- WHAT TO DO: Each entry must be restated word for word, with nothing omitted.

- WORKING DATA:
══════════════════════════════
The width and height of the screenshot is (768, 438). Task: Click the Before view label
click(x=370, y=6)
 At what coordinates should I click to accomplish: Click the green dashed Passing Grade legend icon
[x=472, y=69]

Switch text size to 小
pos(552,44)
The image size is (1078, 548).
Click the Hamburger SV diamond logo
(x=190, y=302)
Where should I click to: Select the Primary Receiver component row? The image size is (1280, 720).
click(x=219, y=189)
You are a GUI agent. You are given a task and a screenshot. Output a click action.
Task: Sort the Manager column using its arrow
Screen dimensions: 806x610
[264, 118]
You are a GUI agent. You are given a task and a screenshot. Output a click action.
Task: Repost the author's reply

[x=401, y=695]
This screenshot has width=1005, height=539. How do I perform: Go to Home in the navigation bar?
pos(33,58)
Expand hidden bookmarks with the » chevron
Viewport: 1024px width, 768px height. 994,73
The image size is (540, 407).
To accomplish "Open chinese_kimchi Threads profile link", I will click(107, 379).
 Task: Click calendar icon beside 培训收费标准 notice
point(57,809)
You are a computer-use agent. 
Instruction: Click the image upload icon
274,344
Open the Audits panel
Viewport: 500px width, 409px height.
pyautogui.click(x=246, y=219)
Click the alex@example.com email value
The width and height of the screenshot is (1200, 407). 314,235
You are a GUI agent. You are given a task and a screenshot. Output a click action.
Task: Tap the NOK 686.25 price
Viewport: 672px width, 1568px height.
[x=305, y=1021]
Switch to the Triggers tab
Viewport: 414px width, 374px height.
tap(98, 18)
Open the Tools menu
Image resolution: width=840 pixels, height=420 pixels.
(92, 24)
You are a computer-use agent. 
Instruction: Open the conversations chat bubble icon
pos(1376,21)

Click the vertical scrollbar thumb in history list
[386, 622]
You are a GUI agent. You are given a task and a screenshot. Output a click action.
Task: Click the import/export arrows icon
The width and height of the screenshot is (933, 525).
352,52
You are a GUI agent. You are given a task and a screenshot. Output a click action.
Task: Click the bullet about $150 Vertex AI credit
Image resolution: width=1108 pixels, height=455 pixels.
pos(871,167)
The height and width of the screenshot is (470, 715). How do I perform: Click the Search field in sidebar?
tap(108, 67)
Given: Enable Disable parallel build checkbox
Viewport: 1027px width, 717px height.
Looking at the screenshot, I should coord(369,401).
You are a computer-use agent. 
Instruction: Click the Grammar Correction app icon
══════════════════════════════
- RESULT:
The width and height of the screenshot is (768, 438). Task: Click the Before view label
click(x=370, y=6)
 At what coordinates should I click to accomplish: Click the green dashed Passing Grade legend icon
[x=472, y=69]

Switch text size to 小
pos(552,44)
The image size is (1078, 548).
Click the Hamburger SV diamond logo
(x=190, y=302)
Where should I click to: Select the Primary Receiver component row? The image size is (1280, 720).
click(x=219, y=189)
You are a GUI agent. You are given a task and a screenshot. Output a click action.
Task: Sort the Manager column using its arrow
Screen dimensions: 806x610
[264, 118]
You are a GUI agent. You are given a task and a screenshot. Output a click action.
Task: Repost the author's reply

[x=401, y=695]
This screenshot has width=1005, height=539. How do I perform: Go to Home in the navigation bar?
pos(33,58)
Expand hidden bookmarks with the » chevron
Viewport: 1024px width, 768px height. 994,73
The image size is (540, 407).
To accomplish "Open chinese_kimchi Threads profile link", I will click(107, 379).
 Task: Click calendar icon beside 培训收费标准 notice
point(57,809)
You are a computer-use agent. 
Instruction: Click the image upload icon
274,344
Open the Audits panel
Viewport: 500px width, 409px height.
pyautogui.click(x=246, y=219)
Click the alex@example.com email value
The width and height of the screenshot is (1200, 407). 314,235
You are a GUI agent. You are given a task and a screenshot. Output a click action.
Task: Tap the NOK 686.25 price
Viewport: 672px width, 1568px height.
[x=305, y=1021]
Switch to the Triggers tab
Viewport: 414px width, 374px height.
tap(98, 18)
Open the Tools menu
Image resolution: width=840 pixels, height=420 pixels.
(92, 24)
You are a computer-use agent. 
Instruction: Open the conversations chat bubble icon
pos(1376,21)

Click the vertical scrollbar thumb in history list
[386, 622]
You are a GUI agent. You are given a task and a screenshot. Output a click action.
Task: Click the import/export arrows icon
The width and height of the screenshot is (933, 525).
352,52
You are a GUI agent. You are given a task and a screenshot. Output a click action.
Task: Click the bullet about $150 Vertex AI credit
Image resolution: width=1108 pixels, height=455 pixels.
pos(871,167)
The height and width of the screenshot is (470, 715). How do I perform: Click the Search field in sidebar?
tap(108, 67)
Given: Enable Disable parallel build checkbox
Viewport: 1027px width, 717px height.
Looking at the screenshot, I should coord(369,401).
You are a computer-use agent. 
Instruction: Click the Grammar Correction app icon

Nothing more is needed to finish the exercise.